Killer within the bug

Vaccine developed against kala azar

Published: Saturday 15 September 2001

Vicitim of kala azar: the new< (Credit: University of iowa) the scientists of National Institute of Allergy and Infectious Diseases (niaid), Washington, usa , have developed a vaccine, which would protect people from Leishmaniasis transmitted by sand flies and known in India as kala azar. Different species of the parasite can bring about different symptoms, which range from nose, throat and mouth infections, painful skin lesions, or fatal infestations of the internal organs. The visceral Leishmania or kala azar is endemic in some areas of Bihar, Uttar Pradesh and West Bengal. The disease kills more than a thousand people each year in the country. Till date, an effective vaccine against the disease is not available.

During their 30 year long study on the disease, researcher Jos Ribeiro and his colleagues realised that people bitten by the sand fly developed resistance against the disease. This led the scientists to believe that the fly's saliva had some component that helped the person develop resistance. Generally, the saliva helps the pathogen gain entry into the host cell by attracting macrophages (cells that provide immunity to the body) to the feeding site but reduce their ability to destroy the pathogen. "Rather than targeting the parasite, the researchers have produced a vaccine based on the saliva of the insect that transmits the parasite," says Anthony S Fauci, director at niaid .

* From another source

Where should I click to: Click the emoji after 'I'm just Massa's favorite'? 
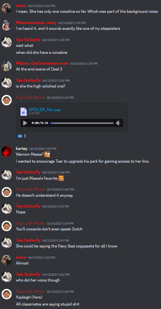click(61, 179)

A protein, sp 15, isolated from the fly's saliva was found to protect the host. The scientists prepared a vaccine based on this protein and tested it in mice. When vaccinated mice were infected with the parasite mixed with the fly's saliva, those immunised earlier had smaller skin lesions, and their infections cleared within six weeks. Unvaccinated mice developed large skin ulcers and did not eliminate the parasite.

Scientists are now testing the vaccine on monkeys and dogs, which are natural reservoirs of the pathogen. Human trials are at least three years away. The vaccine lays a model for others effective against other forms of visceral Leishmania, which is more common in India.